:: YOUR OBJECTIVE ::
All that is needed is the line containing "You are a GUI" and the lines after it to the end of the material, written out exactly, pictures left aside.

────

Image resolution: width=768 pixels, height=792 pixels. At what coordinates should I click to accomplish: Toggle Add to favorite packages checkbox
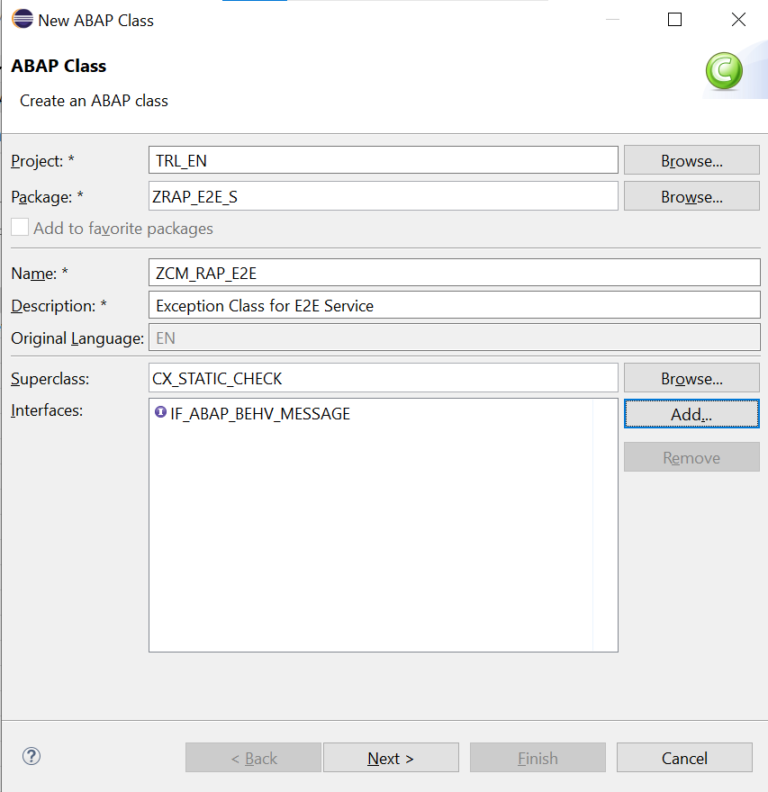point(20,228)
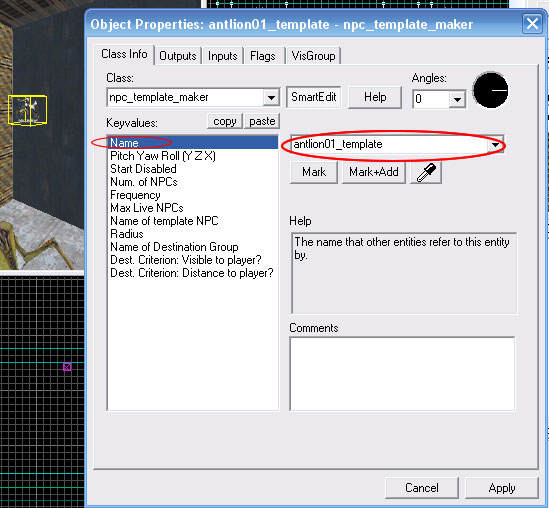Open the Flags tab
Image resolution: width=549 pixels, height=508 pixels.
pyautogui.click(x=263, y=56)
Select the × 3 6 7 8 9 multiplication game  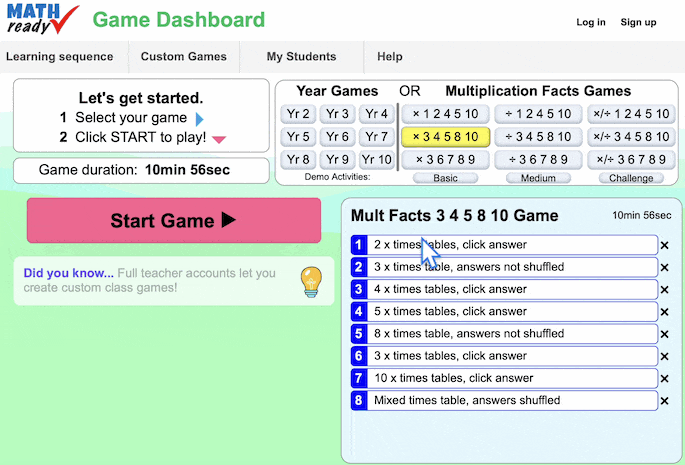pyautogui.click(x=445, y=160)
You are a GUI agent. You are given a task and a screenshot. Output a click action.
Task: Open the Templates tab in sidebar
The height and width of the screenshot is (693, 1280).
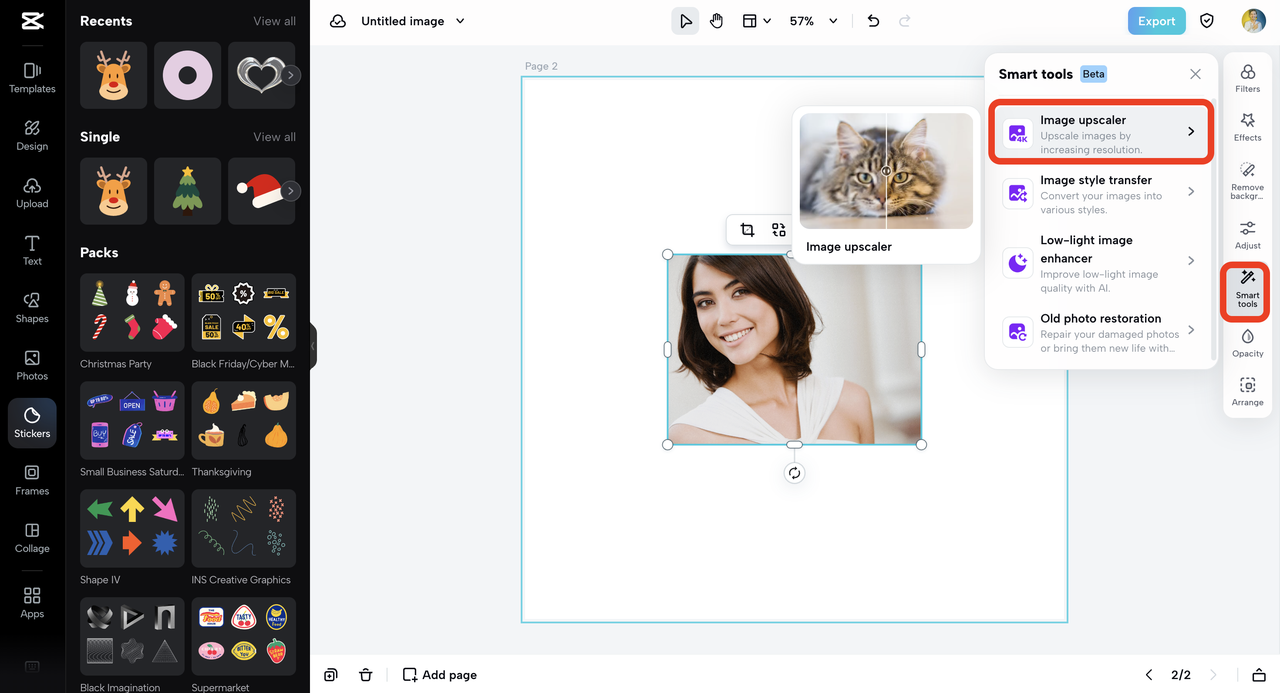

────

:: EXERCISE SOLUTION ::
You are a GUI agent. You are given a task and a screenshot. Output a click action.
Task: Open the Templates tab in sidebar
The height and width of the screenshot is (693, 1280).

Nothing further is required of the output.